The chancellor in her first budget since the Labour Party took office confirmed the increase already announced in July to the Energy Profits Levy, lifting the headline rate of tax for the North Sea industry to 78%, and also removing an investment allowance that provided relief from the EPL at a rate of 29%. She said she was refraining from a more draconian reduction in a 100% "first year allowance" that also applies to the EPL. A "decarbonization allowance" is also being retained, at a reduced level.
Financial analysts confirmed the measures reduce overall tax relief for investment to 84.3% from 91.4%, with a higher rate of relief for "decarbonization" investment.
The changes in the oil and gas tax regime come into effect Nov. 1. The government previously described the allowances as overly generous "loopholes" and officials have noted the new headline rate is the same as Norway's.
Critics note UK oil and gas resources are more depleted than Norway's -- and less attractive for investment -- amid signs of reduced activity particularly east of the Shetland Islands, an area that supplies remaining Brent blend crude volumes.
UK crude and NGL production fell by 11% year over year in the first half of 2024 to 653,000 b/d, according to government figures. Overall UK oil and gas output is expected to fall by 10% annually in the near term, with a particularly pronounced decline for gas, according to a forecast by industry group Offshore Energies UK.
The government "have realized that the industry has been taxed to the economic limit and beyond, hence the decision not to raise taxes even further," research analyst Chris Wheaton at investment bank Stifel said. While welcome, "it still leaves the UK North Sea industry paying too high a tax rate when windfall profits no longer exist," Wheaton said, pointing to reduced Q3 profits announced by BP the day before.
Upstream investment in the UK showed signs of recovering in 2023, reaching GBP5.2 billion ($6.8 billion), along with an uptick in drilling activity, however, neither investment nor drilling had returned to the pre-pandemic levels of 2019, according to official figures.

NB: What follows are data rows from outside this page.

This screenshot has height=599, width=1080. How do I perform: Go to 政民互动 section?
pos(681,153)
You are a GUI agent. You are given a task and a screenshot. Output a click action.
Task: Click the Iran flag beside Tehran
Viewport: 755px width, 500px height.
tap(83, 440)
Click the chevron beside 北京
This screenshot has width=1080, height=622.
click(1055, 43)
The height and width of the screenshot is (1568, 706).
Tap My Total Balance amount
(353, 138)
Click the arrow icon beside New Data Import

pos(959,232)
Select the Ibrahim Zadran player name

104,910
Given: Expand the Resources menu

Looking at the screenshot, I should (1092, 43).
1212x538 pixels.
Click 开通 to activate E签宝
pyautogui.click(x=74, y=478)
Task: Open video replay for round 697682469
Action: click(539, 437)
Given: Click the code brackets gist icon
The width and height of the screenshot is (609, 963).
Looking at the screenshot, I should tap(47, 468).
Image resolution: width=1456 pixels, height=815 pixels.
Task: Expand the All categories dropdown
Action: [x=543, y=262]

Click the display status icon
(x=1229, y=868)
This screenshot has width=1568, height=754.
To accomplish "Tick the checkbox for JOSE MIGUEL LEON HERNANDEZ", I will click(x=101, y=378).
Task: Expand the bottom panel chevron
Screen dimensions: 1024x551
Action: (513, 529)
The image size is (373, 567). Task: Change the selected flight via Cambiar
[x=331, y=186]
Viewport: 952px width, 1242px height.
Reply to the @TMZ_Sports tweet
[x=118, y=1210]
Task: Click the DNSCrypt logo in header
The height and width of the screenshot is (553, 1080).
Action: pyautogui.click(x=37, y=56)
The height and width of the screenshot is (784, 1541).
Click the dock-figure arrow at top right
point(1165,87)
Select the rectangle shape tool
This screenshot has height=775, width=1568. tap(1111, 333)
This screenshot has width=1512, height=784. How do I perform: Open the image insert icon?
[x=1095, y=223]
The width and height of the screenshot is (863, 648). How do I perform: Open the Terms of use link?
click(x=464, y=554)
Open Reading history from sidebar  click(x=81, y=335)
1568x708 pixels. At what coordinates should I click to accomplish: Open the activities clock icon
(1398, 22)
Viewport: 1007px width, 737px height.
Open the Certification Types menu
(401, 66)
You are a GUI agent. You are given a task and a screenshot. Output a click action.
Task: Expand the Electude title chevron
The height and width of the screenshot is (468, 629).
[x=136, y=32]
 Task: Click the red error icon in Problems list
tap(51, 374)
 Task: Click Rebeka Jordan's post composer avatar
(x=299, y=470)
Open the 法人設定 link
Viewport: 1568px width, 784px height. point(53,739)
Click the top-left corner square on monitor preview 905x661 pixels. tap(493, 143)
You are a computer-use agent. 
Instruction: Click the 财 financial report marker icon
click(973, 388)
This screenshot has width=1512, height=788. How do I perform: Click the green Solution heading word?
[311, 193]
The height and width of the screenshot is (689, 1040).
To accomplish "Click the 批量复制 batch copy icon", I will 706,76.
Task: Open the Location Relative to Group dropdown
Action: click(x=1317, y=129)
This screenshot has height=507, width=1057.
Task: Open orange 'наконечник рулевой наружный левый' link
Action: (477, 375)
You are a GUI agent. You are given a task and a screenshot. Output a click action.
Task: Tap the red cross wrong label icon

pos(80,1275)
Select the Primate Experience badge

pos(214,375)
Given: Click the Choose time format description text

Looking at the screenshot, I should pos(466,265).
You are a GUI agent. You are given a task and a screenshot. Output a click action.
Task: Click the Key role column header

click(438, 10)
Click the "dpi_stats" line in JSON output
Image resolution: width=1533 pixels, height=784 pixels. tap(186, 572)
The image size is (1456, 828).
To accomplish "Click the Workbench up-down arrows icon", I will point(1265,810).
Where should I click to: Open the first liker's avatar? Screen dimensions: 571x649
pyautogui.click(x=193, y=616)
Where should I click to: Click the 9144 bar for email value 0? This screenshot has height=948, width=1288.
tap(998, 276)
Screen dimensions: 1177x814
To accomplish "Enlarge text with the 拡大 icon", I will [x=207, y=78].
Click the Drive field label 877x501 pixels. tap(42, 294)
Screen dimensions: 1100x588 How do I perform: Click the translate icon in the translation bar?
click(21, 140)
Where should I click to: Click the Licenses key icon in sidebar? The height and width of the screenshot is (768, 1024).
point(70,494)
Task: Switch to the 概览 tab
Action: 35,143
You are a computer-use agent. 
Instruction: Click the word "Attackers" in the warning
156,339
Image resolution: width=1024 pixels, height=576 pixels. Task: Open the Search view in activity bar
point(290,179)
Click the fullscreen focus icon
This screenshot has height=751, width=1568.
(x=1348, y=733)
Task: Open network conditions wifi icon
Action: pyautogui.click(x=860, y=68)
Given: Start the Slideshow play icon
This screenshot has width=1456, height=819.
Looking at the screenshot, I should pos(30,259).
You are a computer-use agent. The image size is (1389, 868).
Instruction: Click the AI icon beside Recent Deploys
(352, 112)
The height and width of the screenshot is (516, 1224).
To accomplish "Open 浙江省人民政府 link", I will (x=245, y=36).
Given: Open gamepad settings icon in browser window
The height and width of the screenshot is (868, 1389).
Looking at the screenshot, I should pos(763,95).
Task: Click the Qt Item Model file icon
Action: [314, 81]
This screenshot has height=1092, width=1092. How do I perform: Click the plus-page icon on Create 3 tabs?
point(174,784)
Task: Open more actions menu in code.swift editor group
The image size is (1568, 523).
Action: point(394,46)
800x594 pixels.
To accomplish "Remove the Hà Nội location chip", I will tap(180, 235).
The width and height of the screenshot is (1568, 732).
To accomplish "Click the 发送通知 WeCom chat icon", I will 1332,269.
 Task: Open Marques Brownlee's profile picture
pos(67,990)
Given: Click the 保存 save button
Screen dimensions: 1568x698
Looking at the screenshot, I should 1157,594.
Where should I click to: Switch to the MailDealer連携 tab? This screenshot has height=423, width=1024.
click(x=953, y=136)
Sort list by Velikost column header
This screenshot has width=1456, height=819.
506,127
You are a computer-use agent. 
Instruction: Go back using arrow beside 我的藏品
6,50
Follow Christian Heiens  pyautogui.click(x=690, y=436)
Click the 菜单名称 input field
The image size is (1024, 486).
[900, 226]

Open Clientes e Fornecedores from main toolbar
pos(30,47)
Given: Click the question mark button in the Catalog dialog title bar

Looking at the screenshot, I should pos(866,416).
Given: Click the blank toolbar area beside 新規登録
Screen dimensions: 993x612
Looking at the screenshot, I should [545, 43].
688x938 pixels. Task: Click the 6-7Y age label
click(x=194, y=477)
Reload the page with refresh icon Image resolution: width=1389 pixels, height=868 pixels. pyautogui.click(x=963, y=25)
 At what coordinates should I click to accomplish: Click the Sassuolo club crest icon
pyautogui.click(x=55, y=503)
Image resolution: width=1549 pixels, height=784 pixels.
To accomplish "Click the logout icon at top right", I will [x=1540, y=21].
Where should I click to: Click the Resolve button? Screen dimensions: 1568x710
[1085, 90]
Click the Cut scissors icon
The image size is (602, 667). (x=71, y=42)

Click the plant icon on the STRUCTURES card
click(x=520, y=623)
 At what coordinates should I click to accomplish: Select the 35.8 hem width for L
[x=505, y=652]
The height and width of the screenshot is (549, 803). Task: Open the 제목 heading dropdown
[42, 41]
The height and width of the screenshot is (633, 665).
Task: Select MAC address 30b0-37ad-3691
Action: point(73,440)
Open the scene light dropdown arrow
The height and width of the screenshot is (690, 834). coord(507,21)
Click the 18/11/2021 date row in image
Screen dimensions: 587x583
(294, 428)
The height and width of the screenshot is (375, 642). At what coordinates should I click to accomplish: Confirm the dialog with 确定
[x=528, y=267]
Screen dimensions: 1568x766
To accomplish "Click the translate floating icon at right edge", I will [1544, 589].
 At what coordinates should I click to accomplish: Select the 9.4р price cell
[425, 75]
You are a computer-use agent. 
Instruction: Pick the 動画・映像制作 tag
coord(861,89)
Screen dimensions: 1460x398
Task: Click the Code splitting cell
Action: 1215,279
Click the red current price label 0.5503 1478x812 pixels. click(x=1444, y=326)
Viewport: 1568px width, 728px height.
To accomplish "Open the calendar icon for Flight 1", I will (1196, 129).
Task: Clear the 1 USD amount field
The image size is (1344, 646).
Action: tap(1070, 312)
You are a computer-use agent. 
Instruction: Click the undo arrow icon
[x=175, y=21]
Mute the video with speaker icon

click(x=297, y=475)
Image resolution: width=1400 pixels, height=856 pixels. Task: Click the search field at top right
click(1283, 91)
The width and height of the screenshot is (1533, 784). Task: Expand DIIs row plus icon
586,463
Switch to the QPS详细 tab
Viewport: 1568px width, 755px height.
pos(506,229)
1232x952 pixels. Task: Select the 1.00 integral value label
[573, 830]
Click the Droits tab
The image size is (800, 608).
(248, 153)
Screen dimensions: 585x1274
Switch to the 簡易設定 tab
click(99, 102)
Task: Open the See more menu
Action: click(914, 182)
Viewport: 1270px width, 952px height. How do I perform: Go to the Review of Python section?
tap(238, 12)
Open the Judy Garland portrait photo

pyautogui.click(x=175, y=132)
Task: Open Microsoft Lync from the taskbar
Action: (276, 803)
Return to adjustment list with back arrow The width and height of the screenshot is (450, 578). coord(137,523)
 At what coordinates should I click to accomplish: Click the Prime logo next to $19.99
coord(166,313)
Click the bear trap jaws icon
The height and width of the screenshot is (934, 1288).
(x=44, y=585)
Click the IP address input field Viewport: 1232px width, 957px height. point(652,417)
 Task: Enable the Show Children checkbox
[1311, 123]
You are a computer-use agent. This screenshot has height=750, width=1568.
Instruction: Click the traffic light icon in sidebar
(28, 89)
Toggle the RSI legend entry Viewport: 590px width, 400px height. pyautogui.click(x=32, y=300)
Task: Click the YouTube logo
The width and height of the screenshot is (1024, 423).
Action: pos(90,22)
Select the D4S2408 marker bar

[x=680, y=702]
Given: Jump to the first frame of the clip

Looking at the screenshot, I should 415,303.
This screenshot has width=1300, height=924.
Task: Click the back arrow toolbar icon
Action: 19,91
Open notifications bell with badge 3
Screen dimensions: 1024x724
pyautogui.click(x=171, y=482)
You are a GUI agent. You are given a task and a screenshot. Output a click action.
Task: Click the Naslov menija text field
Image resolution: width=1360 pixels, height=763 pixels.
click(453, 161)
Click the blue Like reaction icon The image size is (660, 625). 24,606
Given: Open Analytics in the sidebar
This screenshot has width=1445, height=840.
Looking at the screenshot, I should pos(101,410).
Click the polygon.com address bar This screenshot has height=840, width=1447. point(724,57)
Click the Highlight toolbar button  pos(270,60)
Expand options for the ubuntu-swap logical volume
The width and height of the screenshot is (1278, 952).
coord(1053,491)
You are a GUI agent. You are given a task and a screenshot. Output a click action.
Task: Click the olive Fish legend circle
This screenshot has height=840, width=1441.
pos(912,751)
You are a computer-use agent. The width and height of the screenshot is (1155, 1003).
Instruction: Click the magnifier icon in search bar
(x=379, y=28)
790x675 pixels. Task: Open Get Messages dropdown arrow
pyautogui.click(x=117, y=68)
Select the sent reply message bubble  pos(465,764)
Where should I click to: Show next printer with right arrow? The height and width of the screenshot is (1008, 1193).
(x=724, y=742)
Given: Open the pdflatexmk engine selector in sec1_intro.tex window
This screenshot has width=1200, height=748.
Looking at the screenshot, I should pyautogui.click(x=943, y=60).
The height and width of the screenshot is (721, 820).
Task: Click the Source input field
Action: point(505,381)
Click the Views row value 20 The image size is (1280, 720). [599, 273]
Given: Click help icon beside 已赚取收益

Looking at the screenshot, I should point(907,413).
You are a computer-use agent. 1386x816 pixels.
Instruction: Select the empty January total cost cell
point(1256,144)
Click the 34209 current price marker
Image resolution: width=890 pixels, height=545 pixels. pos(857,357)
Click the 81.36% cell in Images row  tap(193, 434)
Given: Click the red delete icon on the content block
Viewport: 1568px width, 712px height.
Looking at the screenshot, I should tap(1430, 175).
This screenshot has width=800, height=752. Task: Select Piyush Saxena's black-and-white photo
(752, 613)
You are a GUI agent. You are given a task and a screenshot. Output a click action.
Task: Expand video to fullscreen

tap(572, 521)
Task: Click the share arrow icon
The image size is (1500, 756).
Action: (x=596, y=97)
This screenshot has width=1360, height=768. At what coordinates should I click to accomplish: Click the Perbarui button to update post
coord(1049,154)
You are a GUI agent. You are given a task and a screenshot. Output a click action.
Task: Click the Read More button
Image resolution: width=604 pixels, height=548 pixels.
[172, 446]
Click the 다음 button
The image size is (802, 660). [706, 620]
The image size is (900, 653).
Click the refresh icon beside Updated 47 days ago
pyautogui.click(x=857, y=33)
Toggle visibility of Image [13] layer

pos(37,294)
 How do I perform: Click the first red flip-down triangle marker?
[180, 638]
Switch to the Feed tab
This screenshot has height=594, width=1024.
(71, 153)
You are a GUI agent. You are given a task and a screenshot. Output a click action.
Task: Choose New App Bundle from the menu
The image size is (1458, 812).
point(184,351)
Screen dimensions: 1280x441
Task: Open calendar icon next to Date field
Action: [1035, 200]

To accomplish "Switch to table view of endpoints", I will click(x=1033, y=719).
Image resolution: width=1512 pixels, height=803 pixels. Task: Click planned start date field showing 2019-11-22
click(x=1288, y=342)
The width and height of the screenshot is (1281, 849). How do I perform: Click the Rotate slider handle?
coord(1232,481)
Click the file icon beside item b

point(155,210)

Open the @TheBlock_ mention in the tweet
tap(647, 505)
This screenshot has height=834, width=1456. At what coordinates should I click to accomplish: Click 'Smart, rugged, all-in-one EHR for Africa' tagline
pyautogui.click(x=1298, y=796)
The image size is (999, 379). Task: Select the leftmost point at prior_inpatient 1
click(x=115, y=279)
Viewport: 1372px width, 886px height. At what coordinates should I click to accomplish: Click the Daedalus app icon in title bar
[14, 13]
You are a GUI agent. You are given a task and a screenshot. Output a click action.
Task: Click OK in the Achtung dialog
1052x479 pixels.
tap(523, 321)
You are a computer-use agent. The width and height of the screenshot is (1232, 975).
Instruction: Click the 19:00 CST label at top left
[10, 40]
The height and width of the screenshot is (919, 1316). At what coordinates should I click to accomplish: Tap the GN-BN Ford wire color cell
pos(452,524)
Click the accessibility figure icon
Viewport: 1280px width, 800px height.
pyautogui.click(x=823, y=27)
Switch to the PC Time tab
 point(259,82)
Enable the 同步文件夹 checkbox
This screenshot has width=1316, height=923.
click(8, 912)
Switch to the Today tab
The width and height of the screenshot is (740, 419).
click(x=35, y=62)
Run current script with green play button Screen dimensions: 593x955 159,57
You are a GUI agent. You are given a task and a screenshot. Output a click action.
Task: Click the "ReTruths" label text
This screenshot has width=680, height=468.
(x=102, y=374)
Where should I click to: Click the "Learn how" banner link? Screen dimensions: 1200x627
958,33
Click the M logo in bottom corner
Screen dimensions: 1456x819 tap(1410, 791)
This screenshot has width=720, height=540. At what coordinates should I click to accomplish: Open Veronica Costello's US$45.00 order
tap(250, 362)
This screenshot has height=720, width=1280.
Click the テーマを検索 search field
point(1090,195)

Rates of return on UK investment are less than half those for Norway, according to Wheaton. Some companies face an effective tax rate over 100% due to spending on decommissioning defunct assets, Neil McCulloch, CEO of Spirit Energy, the upstream arm of Centrica, told an industry event in September.
The tax hike comes amid a suspension in the issuance of environmental approvals for new oil and gas projects, and as two major projects -- Rosebank and Jackdaw -- face legal challenges from environmentalists.
Equinor CFO Torgrim Reitan -- whose company is developing Rosebank -- had hinted at a possible softening of the government's tax plans on Oct. 24, and added, "The decision and what comes through the Budget will define the attractiveness of future investments in the UK.”
“Today we heard the chancellor recognize the role of the oil and gas sector to support high quality jobs and strengthen the UK’s energy security," OEUK CEO David Whitehouse said. “However, with an increase in tax despite commodity prices at recent lows, there is no hiding that this is a difficult day for the sector."
The UK is a source for several crude blends used in the Platts Dated Brent price assessment process, used as a benchmark around the world.
Dated Brent was assessed at $71.40/b on Oct. 29, down 80 cents on the session, S&P Global Commodity Insights data showed.